I can’t do silent treatment. At all. I’ll never deliver silent treatment and being on the receiving end of it impacts me greatly. It’s most definitely a strong trigger point and here’s why.

I’d been on the receiving end of the silent treatment game for years. It was so ingrained that I came to expect it. I knew that one false move and that was it, silent. For days. It wasn’t an act of love, quite the opposite, it was calculated control, passive aggressive.

The aim was to claim power over me, my feelings were irrelevant.
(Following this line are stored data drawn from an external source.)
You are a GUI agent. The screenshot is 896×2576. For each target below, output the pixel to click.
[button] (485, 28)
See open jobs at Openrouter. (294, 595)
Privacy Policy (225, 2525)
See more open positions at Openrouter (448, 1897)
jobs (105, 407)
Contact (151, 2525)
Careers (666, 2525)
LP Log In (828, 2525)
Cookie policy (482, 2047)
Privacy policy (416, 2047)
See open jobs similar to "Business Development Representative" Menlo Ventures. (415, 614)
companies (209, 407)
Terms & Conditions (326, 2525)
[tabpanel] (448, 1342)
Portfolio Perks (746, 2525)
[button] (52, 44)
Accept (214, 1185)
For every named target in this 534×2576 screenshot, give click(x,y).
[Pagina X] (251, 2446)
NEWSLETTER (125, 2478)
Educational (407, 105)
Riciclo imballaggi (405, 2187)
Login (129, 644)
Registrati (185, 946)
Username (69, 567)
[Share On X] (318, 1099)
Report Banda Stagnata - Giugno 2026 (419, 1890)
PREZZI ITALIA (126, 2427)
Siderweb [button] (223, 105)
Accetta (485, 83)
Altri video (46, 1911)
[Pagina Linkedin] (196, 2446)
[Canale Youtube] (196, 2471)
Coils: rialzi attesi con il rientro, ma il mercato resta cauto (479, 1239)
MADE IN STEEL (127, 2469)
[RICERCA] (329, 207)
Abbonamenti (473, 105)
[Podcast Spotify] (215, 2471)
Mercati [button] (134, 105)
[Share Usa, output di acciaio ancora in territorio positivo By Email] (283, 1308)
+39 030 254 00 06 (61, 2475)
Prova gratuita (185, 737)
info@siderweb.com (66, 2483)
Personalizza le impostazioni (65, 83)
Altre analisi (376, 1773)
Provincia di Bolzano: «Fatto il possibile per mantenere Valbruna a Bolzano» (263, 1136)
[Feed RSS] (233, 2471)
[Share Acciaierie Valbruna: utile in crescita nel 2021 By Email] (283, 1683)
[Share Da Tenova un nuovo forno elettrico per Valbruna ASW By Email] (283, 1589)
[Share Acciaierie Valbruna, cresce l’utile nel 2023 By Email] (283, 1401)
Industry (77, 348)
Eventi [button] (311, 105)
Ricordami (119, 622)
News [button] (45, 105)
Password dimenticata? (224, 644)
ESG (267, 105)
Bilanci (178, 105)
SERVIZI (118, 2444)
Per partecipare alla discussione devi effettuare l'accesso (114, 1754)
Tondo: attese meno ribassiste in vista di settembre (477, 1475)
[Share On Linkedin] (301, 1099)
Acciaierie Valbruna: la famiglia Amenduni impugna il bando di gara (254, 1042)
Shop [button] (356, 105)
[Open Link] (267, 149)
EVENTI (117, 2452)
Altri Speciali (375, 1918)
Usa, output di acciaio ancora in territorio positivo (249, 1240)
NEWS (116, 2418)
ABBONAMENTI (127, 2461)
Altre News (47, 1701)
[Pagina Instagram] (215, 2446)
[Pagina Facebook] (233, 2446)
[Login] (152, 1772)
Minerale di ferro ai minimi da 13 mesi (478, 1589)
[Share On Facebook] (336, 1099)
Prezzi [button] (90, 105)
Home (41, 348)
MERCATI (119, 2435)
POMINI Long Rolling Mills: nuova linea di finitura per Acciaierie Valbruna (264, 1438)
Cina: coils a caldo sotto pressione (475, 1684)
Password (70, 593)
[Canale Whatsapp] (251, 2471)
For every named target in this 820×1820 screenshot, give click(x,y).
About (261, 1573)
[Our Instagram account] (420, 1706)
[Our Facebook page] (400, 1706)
I was told that my feelings were just feelings and not real, that I lived in a fantasy-land. Gas lighting.

The result was confusion, isolation, rejection, loneliness and at times, despair. It attacked my self-worth and self-esteem, left me questioning and doubting myself, ate away at my core. I experienced dissociation and displacement. Brain freeze. It affected my ability to think and process and make sense of the world around me.

Others saw it in me. They commented on it, on my face and demeanour, that I had retreated and my mind was often daydreaming elsewhere. Escaping. Still I said nothing. I was ‘fine’, conditioned to not speak the truth, keep the secret.

My own speech was affected, words were withheld, swallowed, creating a lump in my throat that was audible when I did try to speak. I wondered who would want to hear it anyway.

I carry these experiences with me, they are historical but they had a huge toll. I identify it, I know the cues when this is triggered in my new life and I deal with confrontation immediately, resole problems and drama. I ask for communication, use my words.

Don’t ignore me or disregard my feelings, show compassion, talk to me. Communicate.

Finally, I will never go to sleep silenced. Everyone deserves a peaceful sleep. Including me.